### What you have to do
Retype the line in which "You are a computer-use" appears, then every line after it until the records end. Leave out the pictures.

::: Materials provided

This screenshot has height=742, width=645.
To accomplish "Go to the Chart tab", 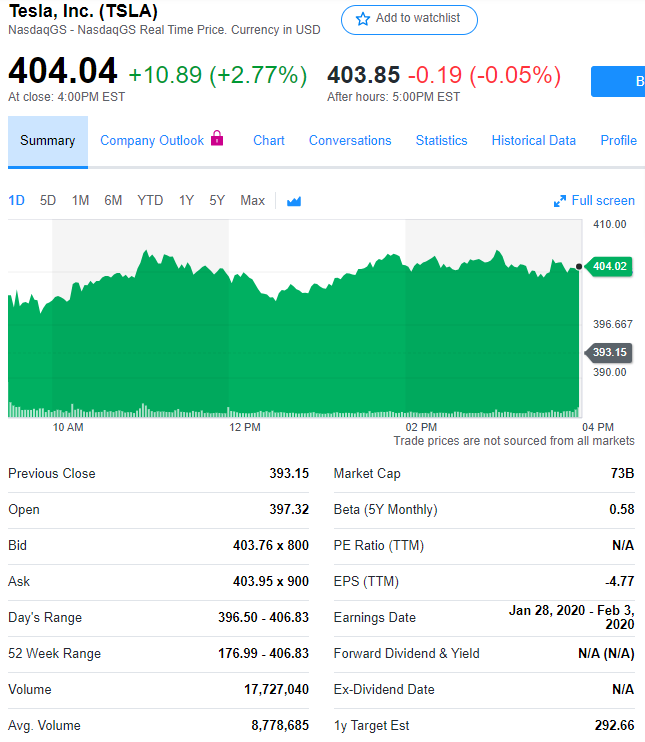I will click(x=269, y=140).
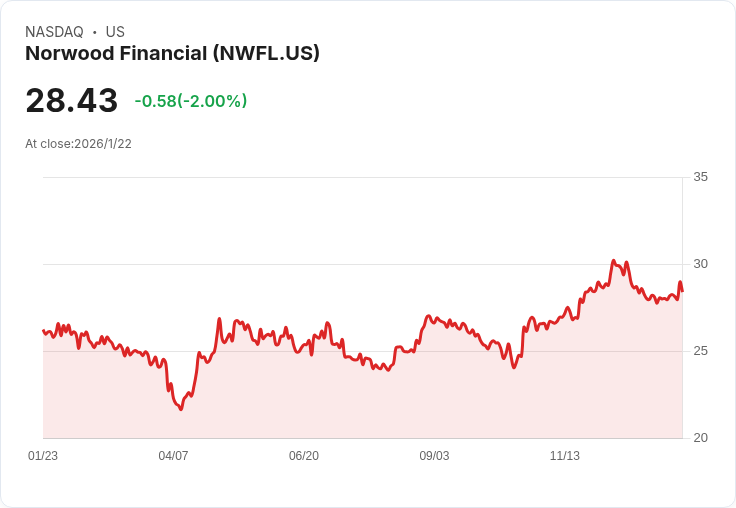Click the 30 y-axis label
The width and height of the screenshot is (736, 508).
700,264
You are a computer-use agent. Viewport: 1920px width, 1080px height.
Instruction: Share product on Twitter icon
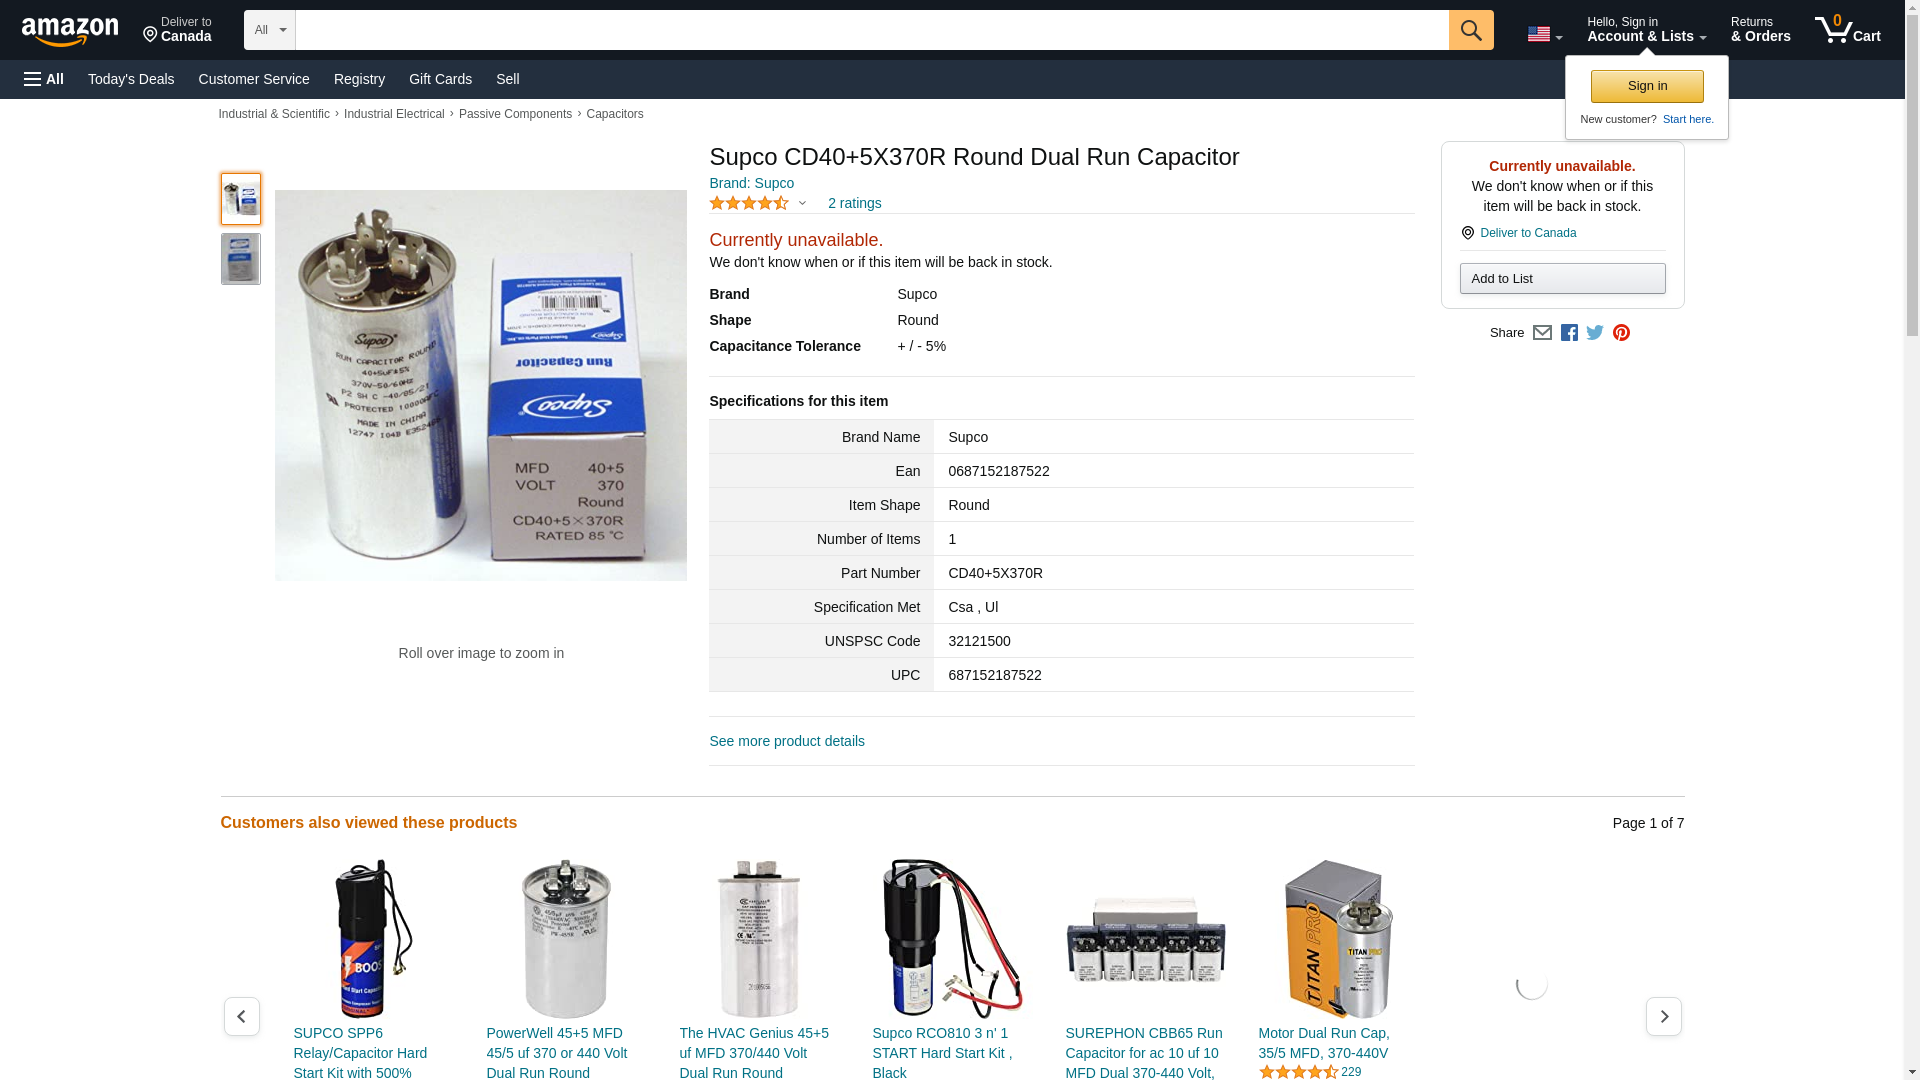coord(1595,333)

::::::

### Solved problem
You are a computer-use agent. Viewport: 1920px width, 1080px height.
Instruction: Share product on Twitter icon
coord(1595,333)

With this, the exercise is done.